Detection and monitoring of invertebrate non-indigenous species through DNA metabarcoding in a recreational marina of the Northwest of Portugal

Abstract

In marine and coastal ecosystems, the proliferation of non-indigenous species (NIS) is among the top causes of biodiversity loss. Thus, it is essential to prevent the entrance and proliferation of NIS by detecting their presence as early as possible at the most susceptible locations, such as ports and marinas. Molecular techniques, like DNA metabarcoding, may be faster and more effective in the early detection of NIS. Its high sensitivity allows the detection of species at any stage of their life cycle and when present at very low densities. However, the detection power can be affected by the methodologies employed through the DNA metabarcoding analytical chain. This study aimed to assess the seasonal effects, sampling method (hard and artificial substrates, zooplankton and eDNA) and genetic marker (COI and 18S) in the recovery of NIS through DNA metabarcoding.
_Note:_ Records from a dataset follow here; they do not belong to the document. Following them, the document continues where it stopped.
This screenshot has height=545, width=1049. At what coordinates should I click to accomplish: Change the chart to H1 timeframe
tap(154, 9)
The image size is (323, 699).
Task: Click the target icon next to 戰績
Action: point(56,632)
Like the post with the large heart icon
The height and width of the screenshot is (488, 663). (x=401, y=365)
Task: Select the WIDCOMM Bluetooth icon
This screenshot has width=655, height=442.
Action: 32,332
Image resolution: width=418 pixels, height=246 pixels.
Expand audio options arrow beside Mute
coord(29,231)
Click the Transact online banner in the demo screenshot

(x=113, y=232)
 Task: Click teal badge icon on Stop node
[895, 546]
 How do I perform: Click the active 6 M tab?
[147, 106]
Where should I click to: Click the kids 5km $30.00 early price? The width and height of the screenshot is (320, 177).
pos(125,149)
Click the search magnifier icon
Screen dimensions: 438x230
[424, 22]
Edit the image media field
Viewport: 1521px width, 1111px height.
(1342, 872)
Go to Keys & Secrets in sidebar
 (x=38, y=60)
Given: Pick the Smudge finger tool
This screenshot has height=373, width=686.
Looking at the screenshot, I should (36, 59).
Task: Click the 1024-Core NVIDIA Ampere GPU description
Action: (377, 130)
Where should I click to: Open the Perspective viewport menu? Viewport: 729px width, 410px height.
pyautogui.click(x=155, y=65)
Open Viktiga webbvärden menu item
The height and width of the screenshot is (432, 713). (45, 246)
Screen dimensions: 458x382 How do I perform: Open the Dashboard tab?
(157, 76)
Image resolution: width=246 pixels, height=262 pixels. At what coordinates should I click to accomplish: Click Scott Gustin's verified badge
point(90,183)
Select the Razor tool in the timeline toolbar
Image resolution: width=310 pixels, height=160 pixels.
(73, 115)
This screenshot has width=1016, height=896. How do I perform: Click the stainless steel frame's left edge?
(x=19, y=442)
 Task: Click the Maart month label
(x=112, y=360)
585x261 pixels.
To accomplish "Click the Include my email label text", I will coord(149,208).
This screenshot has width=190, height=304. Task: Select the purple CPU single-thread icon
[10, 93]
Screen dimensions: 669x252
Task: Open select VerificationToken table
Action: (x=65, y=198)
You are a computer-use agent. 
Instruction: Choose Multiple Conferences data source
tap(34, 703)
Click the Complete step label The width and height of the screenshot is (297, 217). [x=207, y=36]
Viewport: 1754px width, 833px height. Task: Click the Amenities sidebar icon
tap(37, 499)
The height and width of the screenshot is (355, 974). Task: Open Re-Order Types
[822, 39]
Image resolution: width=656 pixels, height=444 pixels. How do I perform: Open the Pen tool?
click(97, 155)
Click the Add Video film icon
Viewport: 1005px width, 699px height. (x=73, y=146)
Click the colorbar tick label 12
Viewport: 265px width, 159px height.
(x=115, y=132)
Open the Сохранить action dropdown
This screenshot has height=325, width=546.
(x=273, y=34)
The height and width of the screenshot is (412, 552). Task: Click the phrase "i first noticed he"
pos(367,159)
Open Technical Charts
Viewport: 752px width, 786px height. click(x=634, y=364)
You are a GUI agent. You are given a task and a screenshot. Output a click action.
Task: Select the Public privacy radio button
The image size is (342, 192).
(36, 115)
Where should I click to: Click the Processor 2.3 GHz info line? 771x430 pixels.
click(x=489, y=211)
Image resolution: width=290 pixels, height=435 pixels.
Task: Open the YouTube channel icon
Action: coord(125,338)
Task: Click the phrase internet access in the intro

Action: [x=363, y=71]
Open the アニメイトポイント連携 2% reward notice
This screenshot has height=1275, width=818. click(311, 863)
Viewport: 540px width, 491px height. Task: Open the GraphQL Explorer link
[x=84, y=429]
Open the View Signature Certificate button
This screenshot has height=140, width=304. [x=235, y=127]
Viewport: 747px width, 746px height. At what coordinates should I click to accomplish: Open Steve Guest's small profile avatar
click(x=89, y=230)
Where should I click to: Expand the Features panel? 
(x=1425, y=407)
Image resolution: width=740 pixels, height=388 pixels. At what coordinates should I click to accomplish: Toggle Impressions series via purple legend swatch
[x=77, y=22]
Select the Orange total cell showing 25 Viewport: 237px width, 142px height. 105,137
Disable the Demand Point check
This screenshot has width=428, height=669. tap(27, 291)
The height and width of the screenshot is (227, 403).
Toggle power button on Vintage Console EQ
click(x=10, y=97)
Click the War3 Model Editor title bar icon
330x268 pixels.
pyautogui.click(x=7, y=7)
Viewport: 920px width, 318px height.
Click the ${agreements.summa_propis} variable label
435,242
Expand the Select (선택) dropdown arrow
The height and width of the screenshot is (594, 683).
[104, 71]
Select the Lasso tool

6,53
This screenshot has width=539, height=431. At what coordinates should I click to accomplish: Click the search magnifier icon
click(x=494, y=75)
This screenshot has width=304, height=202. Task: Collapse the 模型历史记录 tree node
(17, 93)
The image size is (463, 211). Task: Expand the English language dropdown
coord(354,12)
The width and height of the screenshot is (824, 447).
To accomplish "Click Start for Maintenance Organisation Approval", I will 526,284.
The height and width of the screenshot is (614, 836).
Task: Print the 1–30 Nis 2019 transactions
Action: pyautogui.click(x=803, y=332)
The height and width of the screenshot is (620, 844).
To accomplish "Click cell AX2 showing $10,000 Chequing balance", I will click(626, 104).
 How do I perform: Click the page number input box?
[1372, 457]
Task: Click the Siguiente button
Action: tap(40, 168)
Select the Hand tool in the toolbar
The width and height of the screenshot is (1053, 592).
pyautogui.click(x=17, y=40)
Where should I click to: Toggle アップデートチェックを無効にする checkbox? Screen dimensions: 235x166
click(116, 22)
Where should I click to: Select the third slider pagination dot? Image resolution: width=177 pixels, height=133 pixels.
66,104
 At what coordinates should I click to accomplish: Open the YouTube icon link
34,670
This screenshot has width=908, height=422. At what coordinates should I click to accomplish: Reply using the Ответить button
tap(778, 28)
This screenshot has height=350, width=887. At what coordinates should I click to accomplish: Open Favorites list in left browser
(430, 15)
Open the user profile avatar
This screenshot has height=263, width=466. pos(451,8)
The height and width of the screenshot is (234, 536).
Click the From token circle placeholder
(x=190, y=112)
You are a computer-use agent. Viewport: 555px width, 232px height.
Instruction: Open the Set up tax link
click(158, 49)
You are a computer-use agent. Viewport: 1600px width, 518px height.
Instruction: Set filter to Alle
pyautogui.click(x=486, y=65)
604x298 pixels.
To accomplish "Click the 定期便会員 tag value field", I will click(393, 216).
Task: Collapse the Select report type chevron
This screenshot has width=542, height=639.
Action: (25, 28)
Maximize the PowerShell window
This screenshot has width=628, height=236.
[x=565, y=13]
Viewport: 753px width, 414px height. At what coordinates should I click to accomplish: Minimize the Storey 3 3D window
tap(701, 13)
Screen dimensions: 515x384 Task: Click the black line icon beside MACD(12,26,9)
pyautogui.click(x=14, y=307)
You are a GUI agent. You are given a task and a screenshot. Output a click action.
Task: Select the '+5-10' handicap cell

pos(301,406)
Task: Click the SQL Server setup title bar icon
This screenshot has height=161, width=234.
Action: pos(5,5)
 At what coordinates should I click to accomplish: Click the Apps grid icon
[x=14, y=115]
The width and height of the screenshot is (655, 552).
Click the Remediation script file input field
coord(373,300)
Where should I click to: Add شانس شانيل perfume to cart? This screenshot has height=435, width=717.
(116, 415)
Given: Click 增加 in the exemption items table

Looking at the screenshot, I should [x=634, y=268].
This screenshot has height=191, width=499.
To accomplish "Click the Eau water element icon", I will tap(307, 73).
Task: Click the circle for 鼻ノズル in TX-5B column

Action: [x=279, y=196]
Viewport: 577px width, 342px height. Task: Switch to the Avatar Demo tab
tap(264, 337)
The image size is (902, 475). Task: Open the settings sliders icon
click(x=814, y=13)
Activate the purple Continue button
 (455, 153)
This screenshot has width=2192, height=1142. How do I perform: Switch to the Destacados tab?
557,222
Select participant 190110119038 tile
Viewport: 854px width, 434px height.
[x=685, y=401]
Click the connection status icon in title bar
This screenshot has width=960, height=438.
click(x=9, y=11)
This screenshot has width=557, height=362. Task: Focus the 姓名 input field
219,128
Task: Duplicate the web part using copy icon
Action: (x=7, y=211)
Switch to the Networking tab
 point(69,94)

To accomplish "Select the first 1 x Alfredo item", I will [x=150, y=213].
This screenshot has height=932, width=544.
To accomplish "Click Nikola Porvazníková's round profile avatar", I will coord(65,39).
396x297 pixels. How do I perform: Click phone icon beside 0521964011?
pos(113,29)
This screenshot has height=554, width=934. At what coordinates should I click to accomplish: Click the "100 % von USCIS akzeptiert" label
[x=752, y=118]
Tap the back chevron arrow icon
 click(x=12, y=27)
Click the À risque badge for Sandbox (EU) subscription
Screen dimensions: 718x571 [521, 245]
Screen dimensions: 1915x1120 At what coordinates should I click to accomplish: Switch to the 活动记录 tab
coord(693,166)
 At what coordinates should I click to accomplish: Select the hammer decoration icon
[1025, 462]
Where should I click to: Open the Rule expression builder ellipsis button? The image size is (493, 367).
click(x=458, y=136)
Sampling was conducted in 3 seasons (spring, autumn, and winter of 2020/2021) in the “Porto Atlântico” marina, which is located near a major commercial port of the North of Portugal (Leixões). Overall, 626 species were identified through DNA metabarcoding, with the dominance of Crustacea, Ascidiacea and Mollusca. The sampling method and season significantly affected the marine invertebrate species recorded, for both molecular markers, with a high proportion of species detected exclusively using one method (7 to 20%). Overall, 31 NIS were detected, 7 of which are considered invasive and 6 are presumed new records in mainland Portugal. Zooplankton sampling and winter were, respectively, the method and the season where the highest number of NIS was detected, but the maximum number was only attained when pooling the results from all sampling methods and seasons. Our study highlights that different sampling methods and genetic markers, over different seasons, are needed to detect NIS in marine habitats, since the number of species shared by these factors is low.